• [TASK BRIEF] Pictures do not belong in the copy. Write out exactly the lines from the one containing "At what coordinates" through the end of the data.

Content starts

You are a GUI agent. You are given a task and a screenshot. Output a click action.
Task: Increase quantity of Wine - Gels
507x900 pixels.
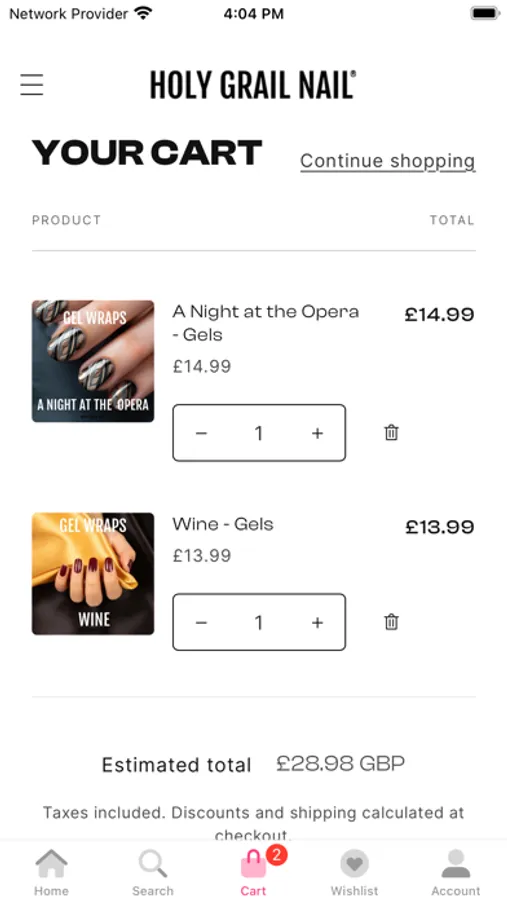(317, 623)
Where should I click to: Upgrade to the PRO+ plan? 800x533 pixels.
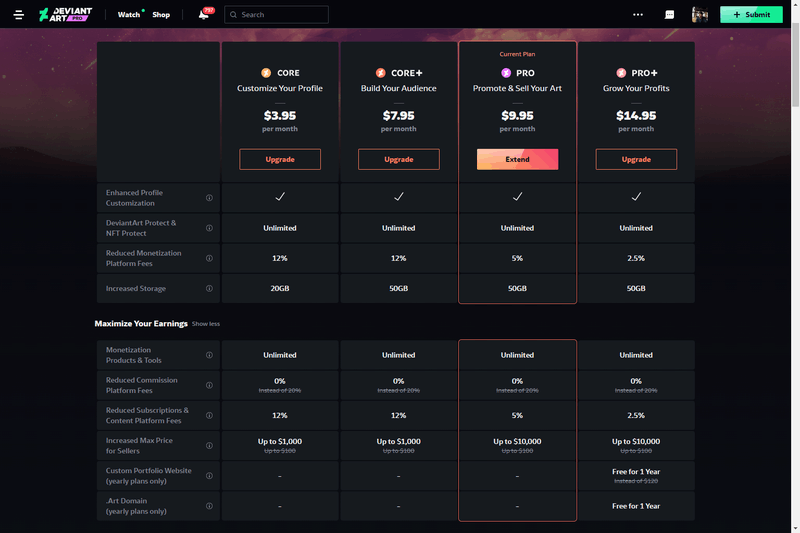click(636, 159)
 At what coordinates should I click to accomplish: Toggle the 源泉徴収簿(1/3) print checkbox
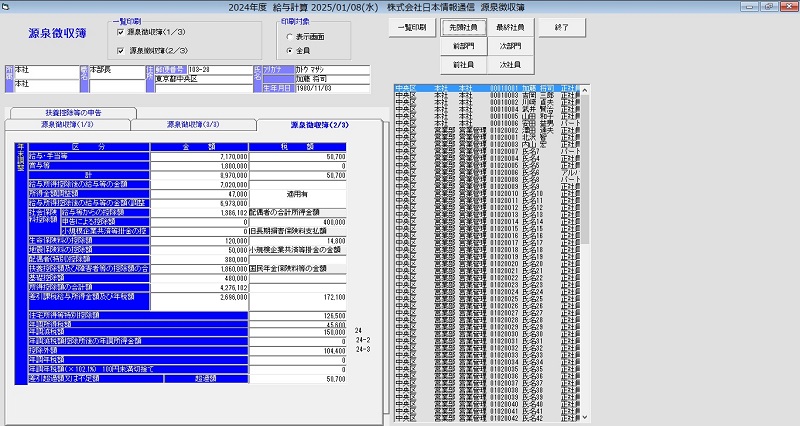(122, 32)
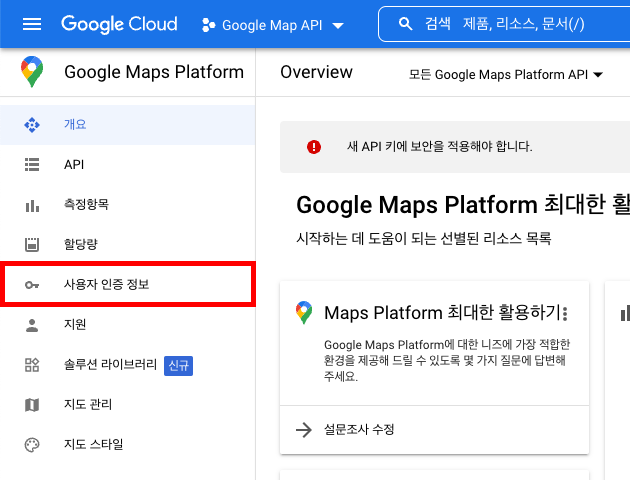Click the 개요 overview icon
This screenshot has height=480, width=630.
point(32,125)

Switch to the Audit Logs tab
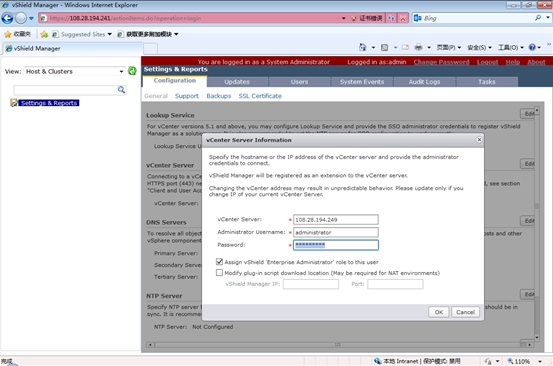[x=424, y=82]
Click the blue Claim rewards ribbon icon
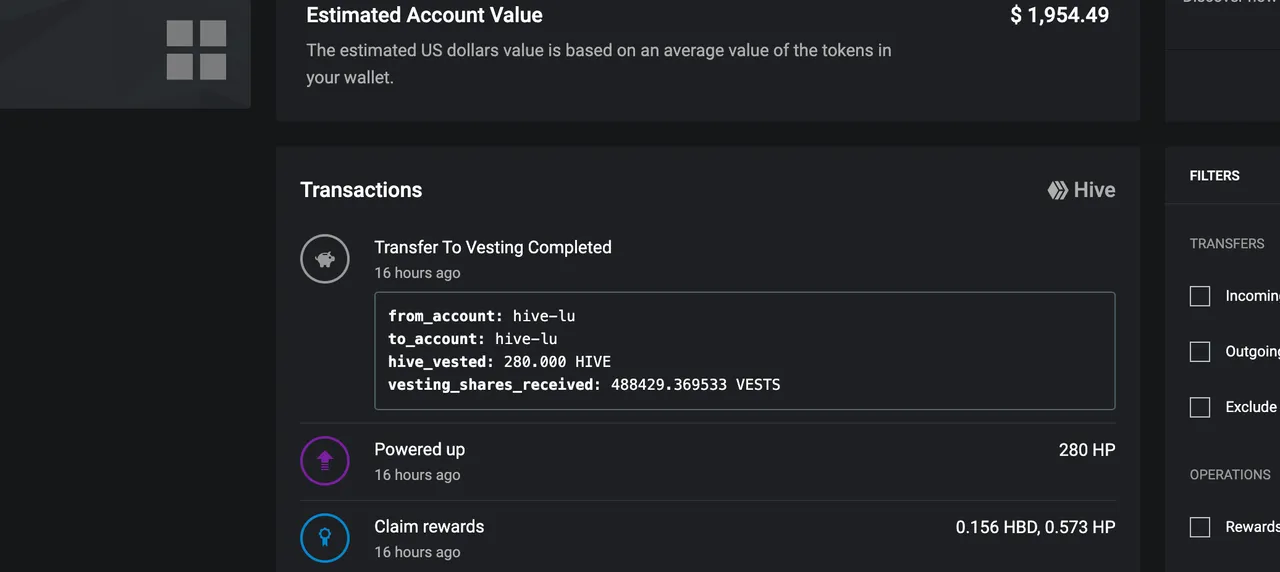Image resolution: width=1280 pixels, height=572 pixels. pyautogui.click(x=325, y=538)
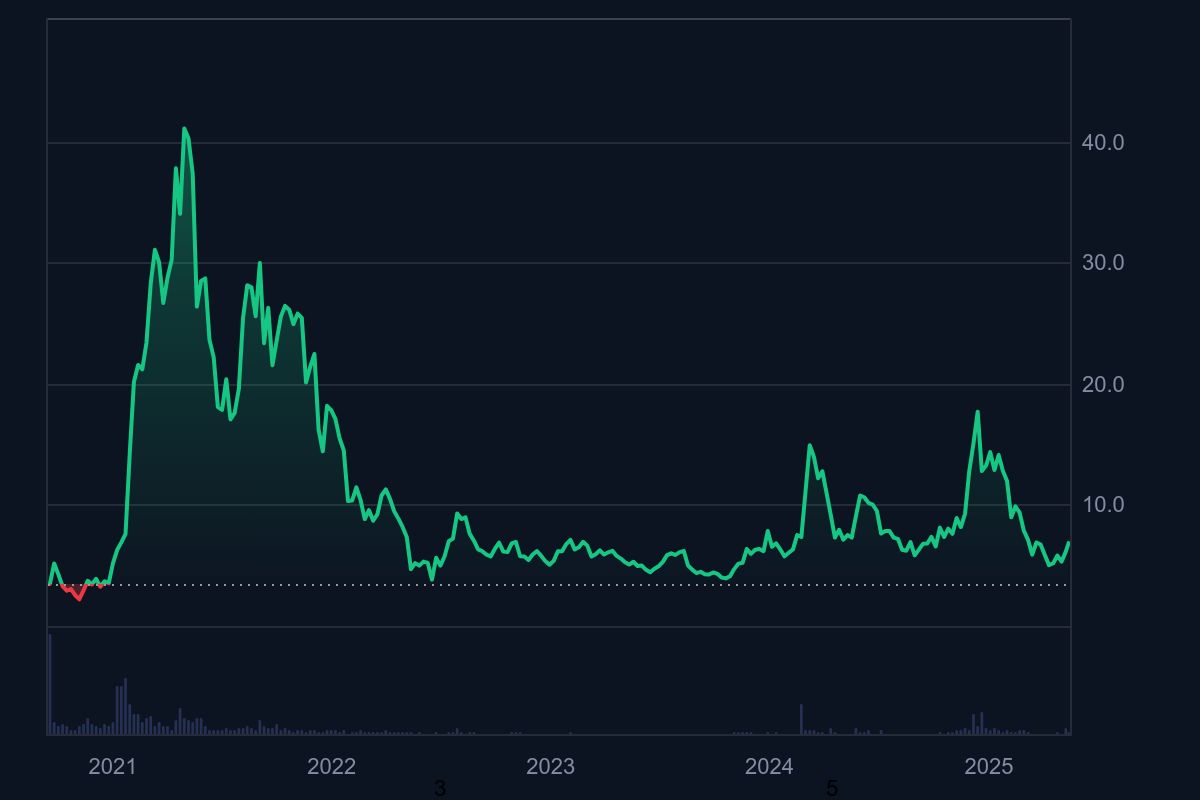Viewport: 1200px width, 800px height.
Task: Click the last data point of the price line
Action: pyautogui.click(x=1069, y=542)
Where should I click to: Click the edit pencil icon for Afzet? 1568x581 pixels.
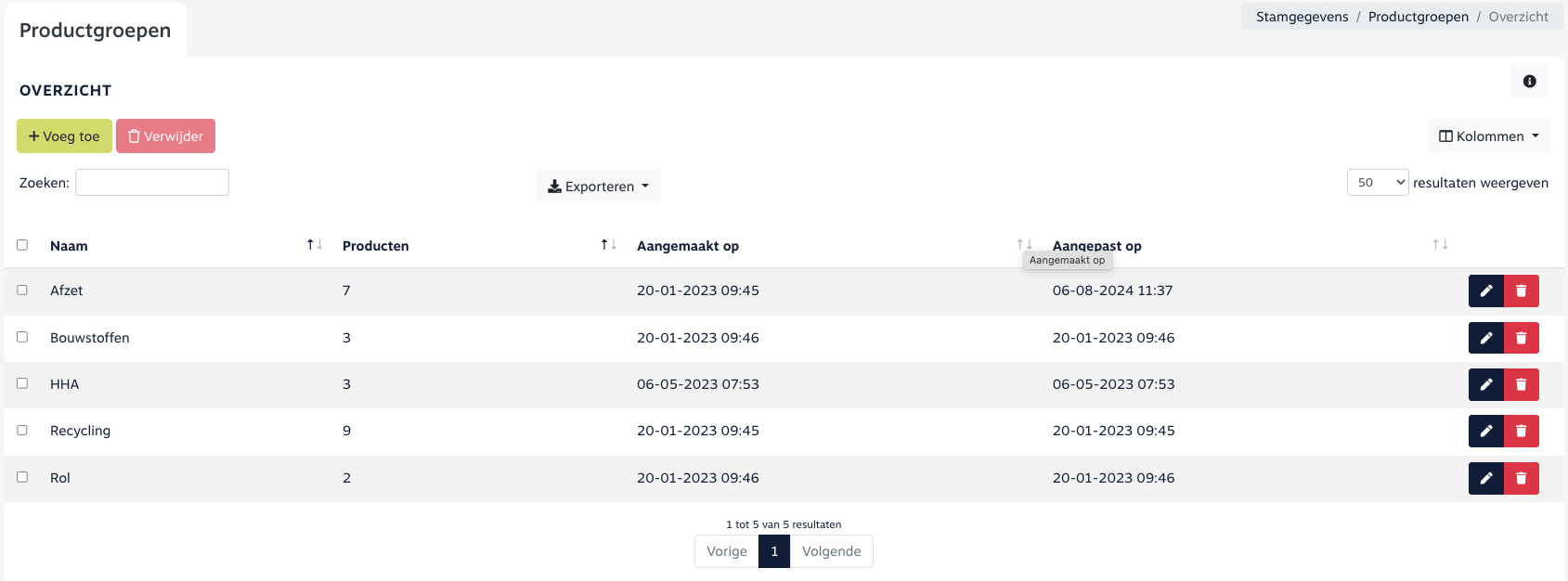coord(1485,291)
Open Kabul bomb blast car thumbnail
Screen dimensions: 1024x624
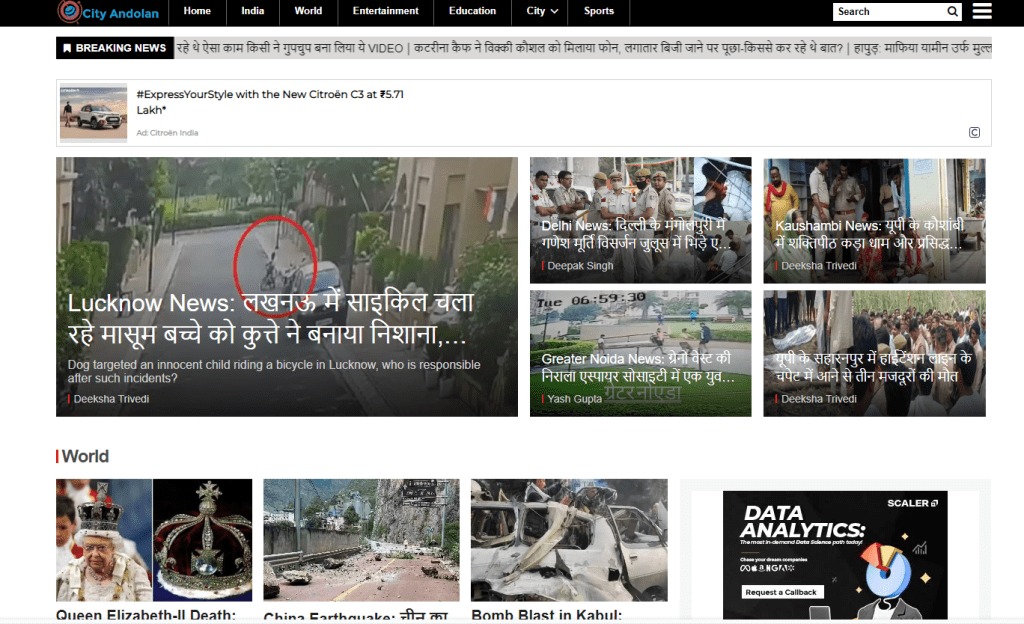coord(568,540)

Content ends

• [SOLUTION]
 At what coordinates should I click to accomplish: Toggle the 源泉徴収簿(1/3) print checkbox
(122, 32)
Click the 개요 overview icon
This screenshot has height=480, width=630.
point(32,125)

Switch to the Audit Logs tab
[x=424, y=82]
Click the blue Claim rewards ribbon icon
Image resolution: width=1280 pixels, height=572 pixels. pyautogui.click(x=325, y=538)
Viewport: 1200px width, 800px height.
Task: Click the last data point of the price line
Action: pyautogui.click(x=1069, y=542)
Where should I click to: Click the edit pencil icon for Afzet? 1568x581 pixels.
coord(1485,291)
Open Kabul bomb blast car thumbnail
Screen dimensions: 1024x624
coord(568,540)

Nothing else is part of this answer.